Review bond portfolios and consider alternatives in light of Fed's announcement, says Picton Mahoney
After watching reaction to last week’s Federal Reserve announcement, Phil Mesman, Partner and Head of Fixed Income at Picton Mahoney Asset Management, noted “the dovish pushback that we saw from central banks”.
“It was a big week for the central bank,” he told Wealth Professional. “The Royal Bank of Australia said it wasn’t going to hike rates in 2022. The Bank of England didn’t hike them. It’s really hanging onto its hat on inflation being transitory versus permanent. The FOMC (Board of Governors of the Federal Reserve System) reiterated its well-telegraphed tapering plan, which begins in December and finish next summer. That was expected.”
What caught the market’s attention was the Fed emphasizing transitory inflation, whereas the Bank of Canada considered inflation more concerning. The Fed language – that inflation had persistently run below its 2% goal, so it will aim to achieve it moderately above 2% for a while – supported the market, which kept rallying.
“The difference is,” said Mesman, “in Canada, we’re a more commodity-driven country, so the growth in inflation is more prevalent here than it is in the U.S. So, the output gap is starting to tighten and that’s what concerns the Bank of Canada. It raised rates, whereas the U.S. is really holding off on that.”
Up until the Fed announcement, he would have said the banks were leaning a bit more towards inflation being permanent than transient, so he saw a big shift on the margin. But he also thought it was important because inflation is one of three factors that drives government bond yields – the others being central bank policy and bond supply. While tapering may slow things, he said the government bond yields will be pushed higher because of tapering.
“What we’ve seen is the market is looking to see what the central banks believe ... whether inflation is transient or permanent,” he said. “What we saw was a shift toward a more transient view from the key central banks.”

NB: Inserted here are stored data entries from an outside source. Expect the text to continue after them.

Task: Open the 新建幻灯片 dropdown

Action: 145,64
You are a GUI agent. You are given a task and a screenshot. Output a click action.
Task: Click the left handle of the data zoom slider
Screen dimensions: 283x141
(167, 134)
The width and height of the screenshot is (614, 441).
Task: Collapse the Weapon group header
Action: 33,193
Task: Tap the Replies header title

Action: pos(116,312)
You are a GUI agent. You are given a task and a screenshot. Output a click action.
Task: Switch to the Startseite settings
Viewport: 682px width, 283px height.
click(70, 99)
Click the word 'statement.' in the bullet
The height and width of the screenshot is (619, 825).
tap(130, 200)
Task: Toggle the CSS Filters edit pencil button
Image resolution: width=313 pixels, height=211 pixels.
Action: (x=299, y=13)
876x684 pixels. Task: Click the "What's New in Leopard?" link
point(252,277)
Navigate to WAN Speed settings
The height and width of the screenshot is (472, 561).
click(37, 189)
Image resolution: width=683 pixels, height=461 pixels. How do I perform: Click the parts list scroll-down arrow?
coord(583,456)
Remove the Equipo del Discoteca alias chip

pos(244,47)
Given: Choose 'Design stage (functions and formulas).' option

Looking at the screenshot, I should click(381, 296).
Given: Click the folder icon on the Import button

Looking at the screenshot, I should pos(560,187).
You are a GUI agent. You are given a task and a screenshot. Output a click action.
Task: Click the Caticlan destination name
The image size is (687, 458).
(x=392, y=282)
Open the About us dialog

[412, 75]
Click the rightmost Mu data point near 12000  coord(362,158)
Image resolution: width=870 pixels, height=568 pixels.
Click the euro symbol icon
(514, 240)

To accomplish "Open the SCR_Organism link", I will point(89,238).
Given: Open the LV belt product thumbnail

Now, Mesman is watching whether the central bank will be right or wrong. He said the strong job numbers that appeared across the board late last week is a data point that “could see some challenges down the road”.
Since inflation causes bond yields to climb, he thought the Bank of Canada move was prudent. Despite the Feds’ language tilting toward more transitory inflation, its tapering is still slowing.
The Fed’s announcement said that, beginning later in November, it would increase its holdings of Treasury securities by at least $70 billion a month and of agency mortgage-backed securities by at least $35 billion a month. Starting in December, it would also increase its holdings of Treasury securities by at least $60 billion a month and agency mortgage-backed securities by at least $30 billion a month. While it anticipated making similar reductions each month, it said it was “prepared to adjust the pace of purchases if warranted by changes in the economic outlook”.
Mesman recommended that advisors review their bond portfolio as they continue to watch inflation and growth.
“Our numbers have proved we can add value in tough bond markets,” he said. “So, there’s a strong business case for alternative income, and traditional bonds are going to have a tough time delivering because yields are very low.”